With the possibility that airport control towers may become obsolete, our architectural correspondent looks at some of the more interesting examples of this aviation mainstay

Airport traffic control towers have been a distinctive feature of international aviation for over 80 years but they could be on the way out. According to Saab which has developed technology that enables air traffic systems to be controlled remotely by use of cameras, sensors and satellite positioning, current towers which rely in part on visual surveillance, could be “obsolete” by 2025. So-called “remote” air traffic control systems have already been use for a number of years at select smaller airports but a number of British airports as well as the Civil Aviation Authority itself are considering trialling the new technology.

Air traffic control towers are often thought of as purely functional and firmly lodged within the realm of engineering rather than architectural design. While this may have been the case at one point it is certainly not so now and a collection of airport traffic control towers are emerging across the world that combine engineering prowess with a thrilling level of architectural spectacle. The best of these capture the motion and romance of air travel itself and in many ways they are the lighthouses of the skies, beacons of wonderment and exhilaration.

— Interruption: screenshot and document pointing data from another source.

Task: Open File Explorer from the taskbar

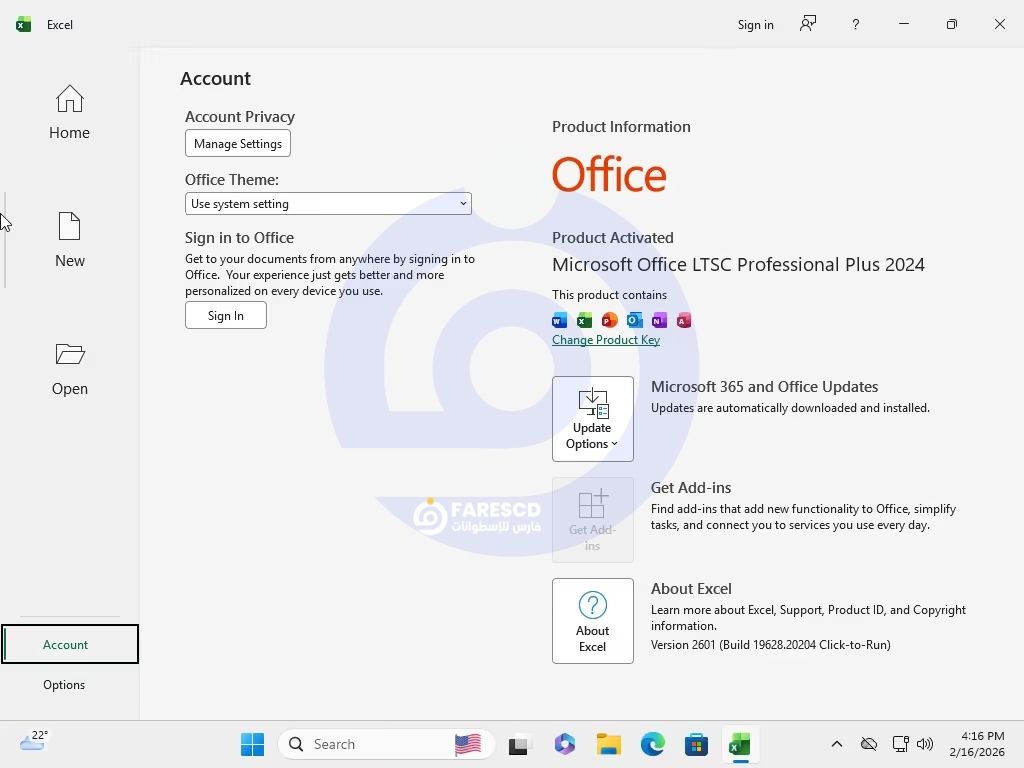Action: pyautogui.click(x=609, y=744)
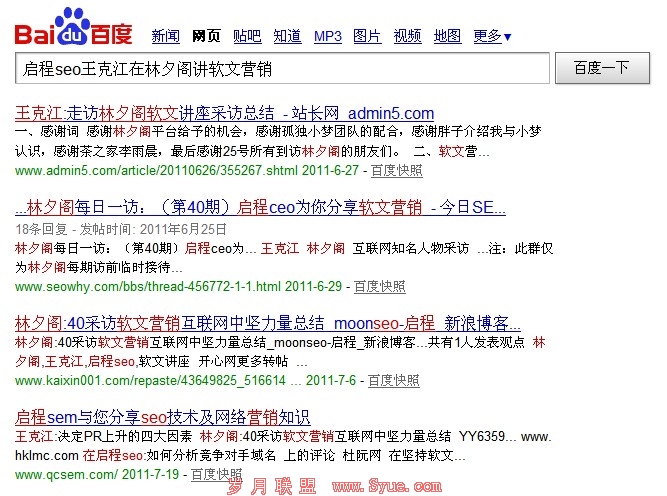
Task: Click the Baidu logo
Action: pyautogui.click(x=72, y=27)
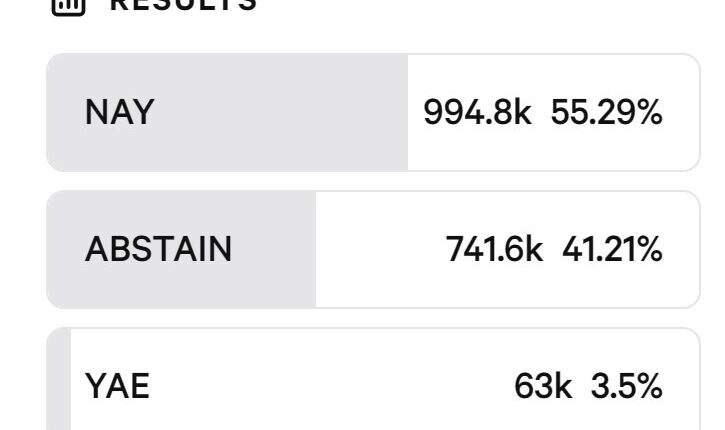Select the ABSTAIN result row

pos(372,249)
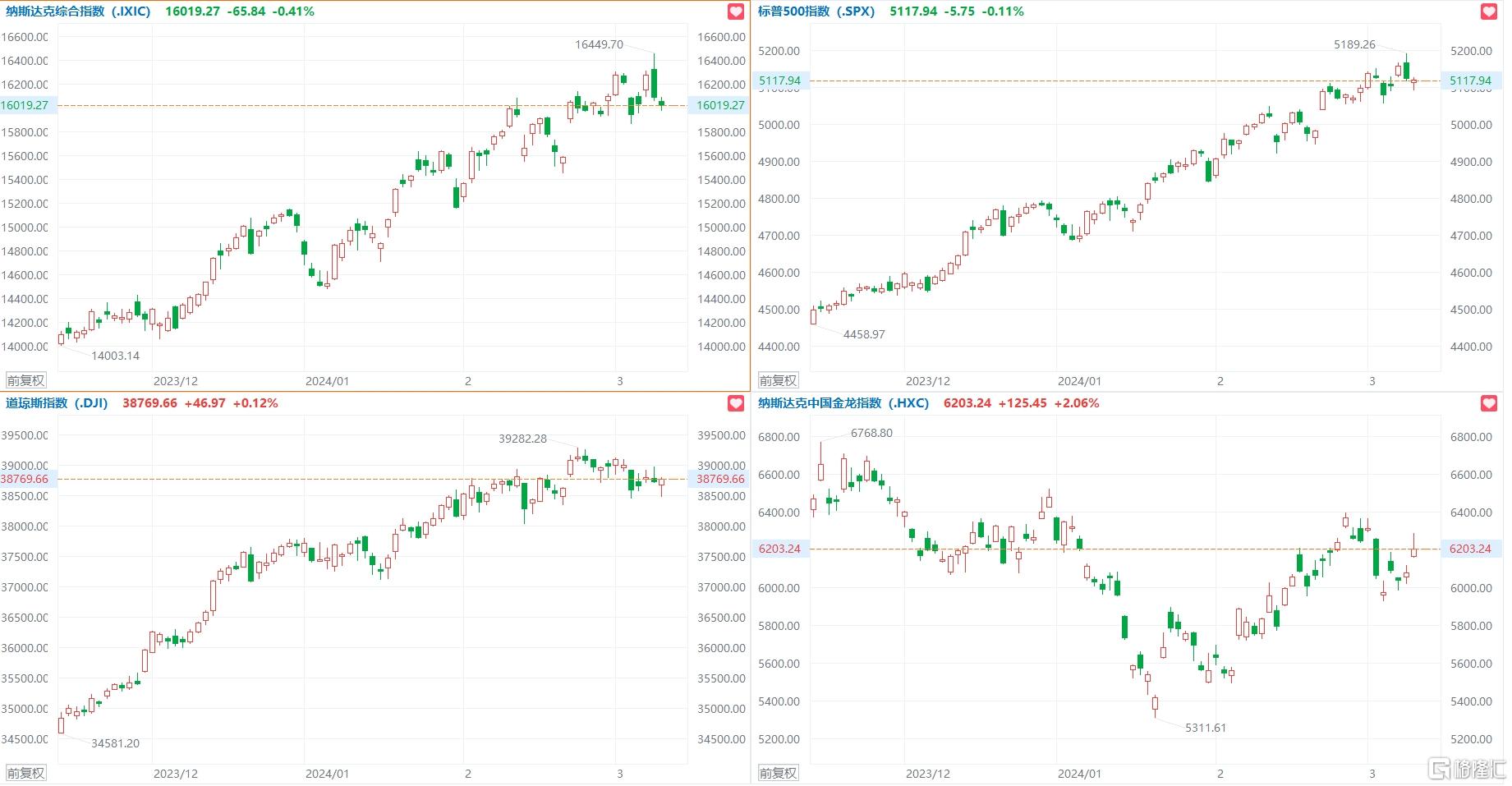
Task: Select the 2023/12 date marker on the .HXC chart
Action: pos(927,774)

So, in order to celebrate an object that might be under threat from new technologies, we’ve picked six of the best examples from around the world and will be revealing them over the next few days.

Edinburgh International Airport, UK
3D Reid Architects
2002

In a field dominated by international examples, 3D Reid’s new airport traffic control tower for Edinburgh Airport is arguably the most visually distinctive in the UK. Completed in 2002 as part of an extensive overhaul of Scotland’s busiest airport, the tower has an elegant hourglass form clad in diamond shaped aluminium shingles which help create an impression of sinuous fluidity. Furthermore, the physical impact of the tower is not only heightened by its low-lying surrounding areas but by the fact that unlike most airports the tower is located on the edge of the airport site rather than deep within the airfield zone and thereby operates as a legible urban beacon. In so doing, Edinburgh proves that air traffic control towers are not solely functional engineering exercises but are also legitimate works of architecture and urbanism in their own right. Accordingly in 2006 it was commended for a Civic Trust Award. However, perhaps the ultimate modern accolade comes into terms of image branding and recognisability, Edinburgh is one of only a handful of airports across the world to use the silhouette of their airport control tower as their airport logo.

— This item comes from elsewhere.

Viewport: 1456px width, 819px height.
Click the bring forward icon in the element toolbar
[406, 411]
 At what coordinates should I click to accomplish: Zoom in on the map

San Francisco International Airport, USA
Hensel Phelps / Fentress
2015

San Francisco already has one of the most spectacular built and natural skyline backdrops of any city in the world and now it has an airport control tower to match. Completed just last summer at a cost of $70m (£54m), the tower is part of massive $4.1bn (£3.2bn) airport improvement plan that will also see America’s seventh busiest airport gain revamped terminals and a new hotel. The new 221ft airport tower clocks in a dizzying array of ground-breaking engineering firsts. It is the first airport control tower in the world constructed using a vertical post-tensioned system. It is the tallest vertical post-tensioned structure in the U.S. state of California. And located just four miles from the notorious San Andreas Fault, the tower sees the first ever application of mass dampers in a seismically controlled structure and it has been designed to withstand a 7.5 magnitude earthquake. But impressive as these achievements are, for most of 47million passengers who use San Francisco Airport every day, its principal impact will be a visual one. A single, soaring aluminium shaft sprouts upwards like a blossoming flower with its centre recessed to incorporate a continuous glazed channel. The form is simple but its strident encapsulation of the motion of upward flight is utterly memorable.

 

Chhatrapati Shivaji International Airport, India
Arup / HOK
2013

With its exposed concrete shaft and sculpturally aerodynamic form, the Mumbai airport’s new tower recalls the contorted, tendon-like silhouettes of the famous air traffic control towers of the 1960s at airports like Washington Dulles, New York JFK and LAX. The tower is part of a comprehensive overhaul of India’s busiest airport which also included a spectacular new terminal building by SOM. In keeping with the quality exhibited there, the 275ft (85m) new tower is a spirited exercise in angular dynamism with its skirt-like shaft precipitously supporting a four-storey glazed lantern that perches on its summit like a prow. The tower, which is the tallest control tower in India, also provides some of the largest amount of internal accommodation of any air traffic control tower in the world. A further three storeys straddle the base of the tower contributing to an overall internal area of 4,000m², as large as a respectably sized office block. To incorporate this amount of floor space into a structure that still maintains a slender, elegant form is a clear functional and design achievement.